FIG. 5 is used to explain how the purge air introduction correction coefficient CPRGLN is set by the purge air introduction correcting means in Embodiment 2 of this invention. As described in the foregoing Embodiment 1, the purge air introduction correction coefficient CPRGLN is used in the calculation of the fuel injection quantity Qf by the fuel injection quantity calculating means 41, and the coefficient KPRG is introduced for the value of this CPRGLN in step S303 in FIG. 3. In this embodiment, the introduced coefficient KPRG is set as shown in FIG. 5. The axis of abscissas in FIG. 5 is toff, which is the length of the purge air stop time shown in FIG. 4. The quantity of the fuel vapor stored in the canister 9 increases and the concentration of the purge air increases as the purge air stop time is longer. Therefore KPRG is set at a small value, and setting KPRG in this manner makes it possible to control so that the air-fuel ratio may change less when the introduction of the purge air starts.
Embodiment 3.
FIG. 6 is used to explain how the purge air introduction correction coefficient CPRGLN is set by the purge air introduction correcting means in Embodiment 3 of this invention.

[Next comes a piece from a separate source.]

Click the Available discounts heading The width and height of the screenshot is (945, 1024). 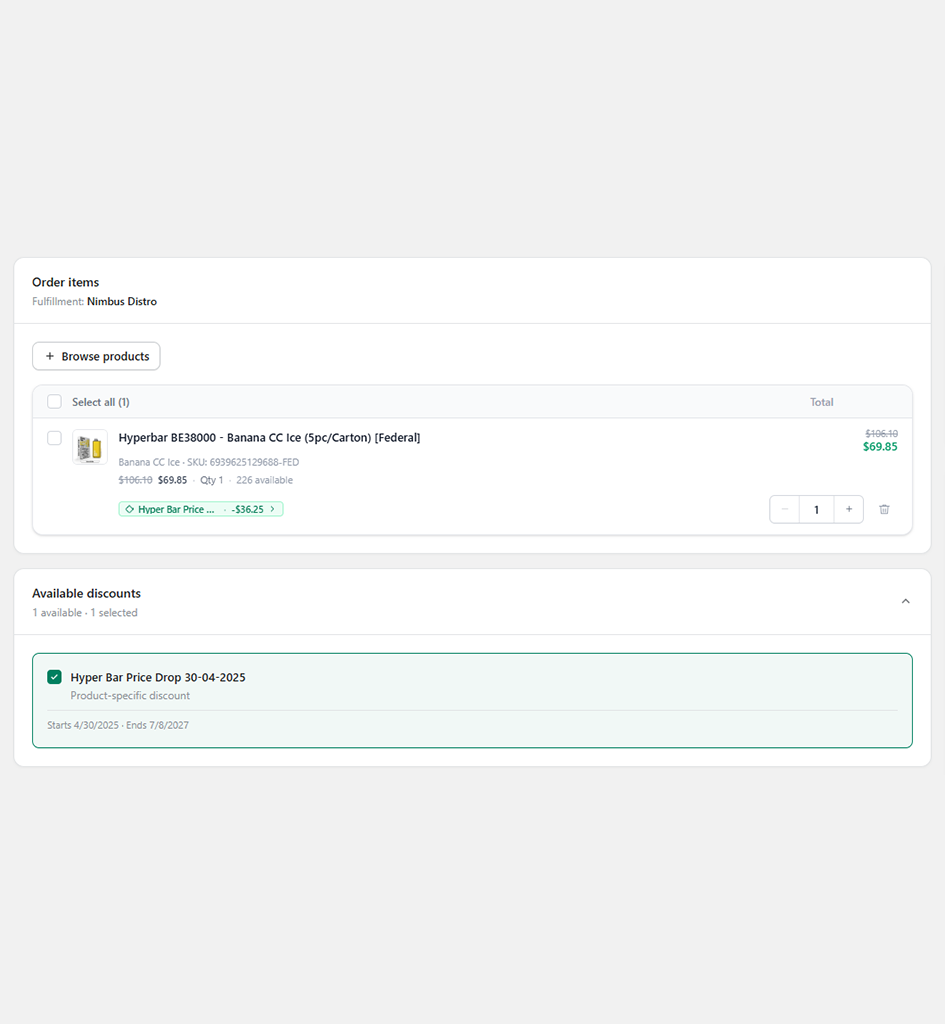tap(86, 593)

This embodiment relates to setting of the coefficient KPRG as well as Embodiment 2. In this embodiment, as shown in FIG. 6, the value of the coefficient KPRG is set according to the duty of the purge solenoid. The quantity of the purge air increases as the duty of the purge solenoid increases, and the value of the coefficient KPRG is accordingly set at a small value. Setting KPRG in this manner makes it possible to control so that the air-fuel ratio may change less when the introduction of the purge air starts.
It is to be understood that the invention is not limited to the foregoing embodiments and various changes and modifications may be made without departing from the spirit and scope of the invention.